» **Dataset extract**:
Segment Open

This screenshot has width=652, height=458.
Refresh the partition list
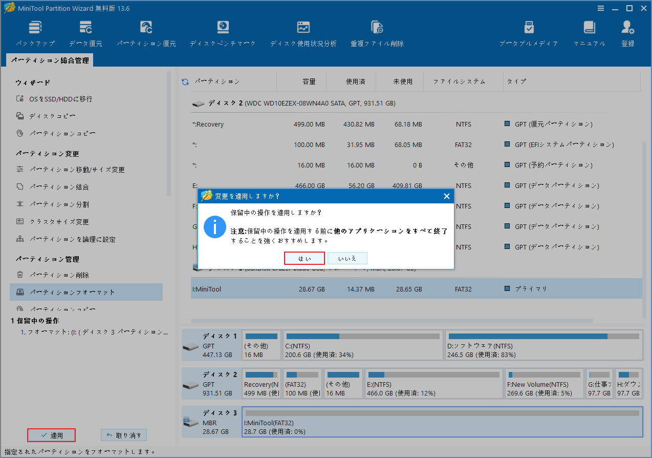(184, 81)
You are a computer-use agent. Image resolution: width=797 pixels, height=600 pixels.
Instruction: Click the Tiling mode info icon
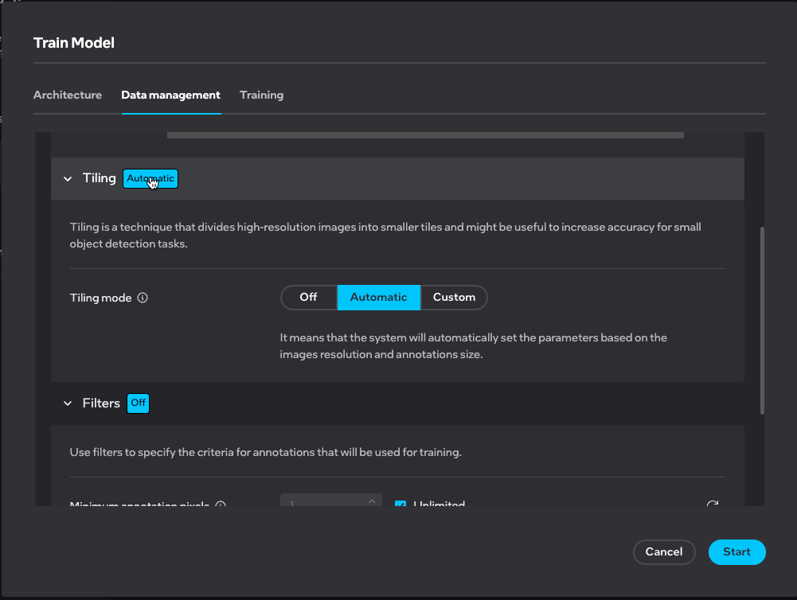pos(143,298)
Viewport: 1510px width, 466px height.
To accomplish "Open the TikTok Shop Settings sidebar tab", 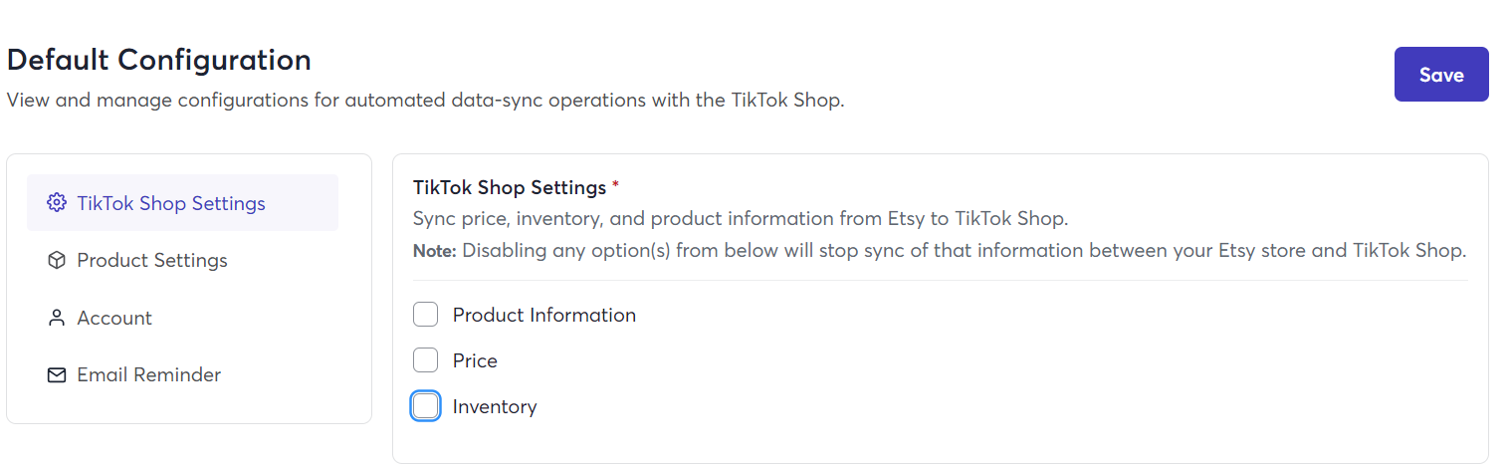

Segment Closed
Segment Open

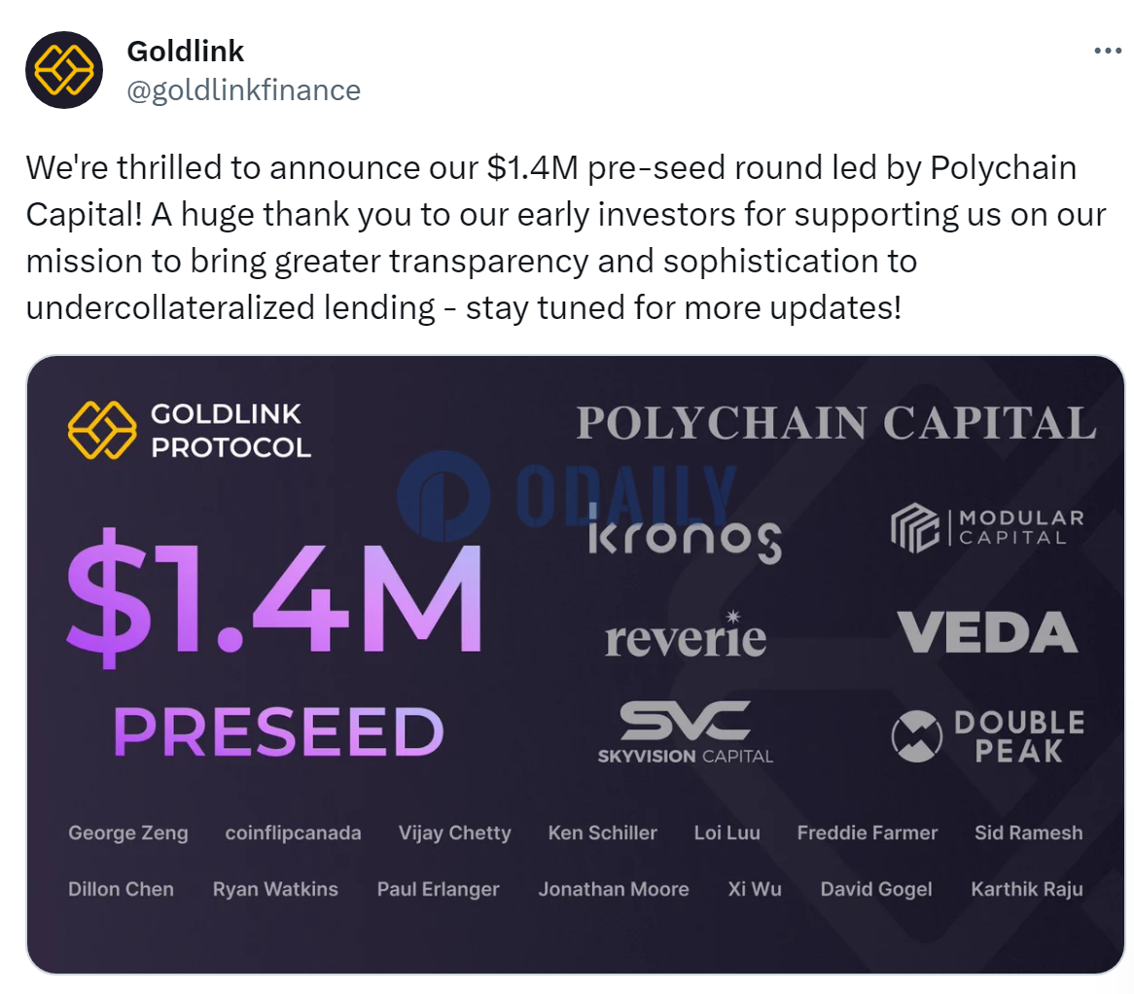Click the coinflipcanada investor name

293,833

Segment Closed
Segment Open

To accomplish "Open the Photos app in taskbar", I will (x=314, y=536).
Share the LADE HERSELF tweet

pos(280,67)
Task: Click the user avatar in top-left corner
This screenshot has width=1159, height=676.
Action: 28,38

Segment Closed

» **What the task asks**:
Above this task is a listing with pictures in it. Retype only the lines from the one containing "Instruction: Click the Tiling mode info icon" through the one containing "the TikTok Shop", both included, and not the pictures.

» **Written response**:
Instruction: Click the Tiling mode info icon
pos(143,298)
Viewport: 1510px width, 466px height.
To accomplish "Open the TikTok Shop Settings sidebar tab", 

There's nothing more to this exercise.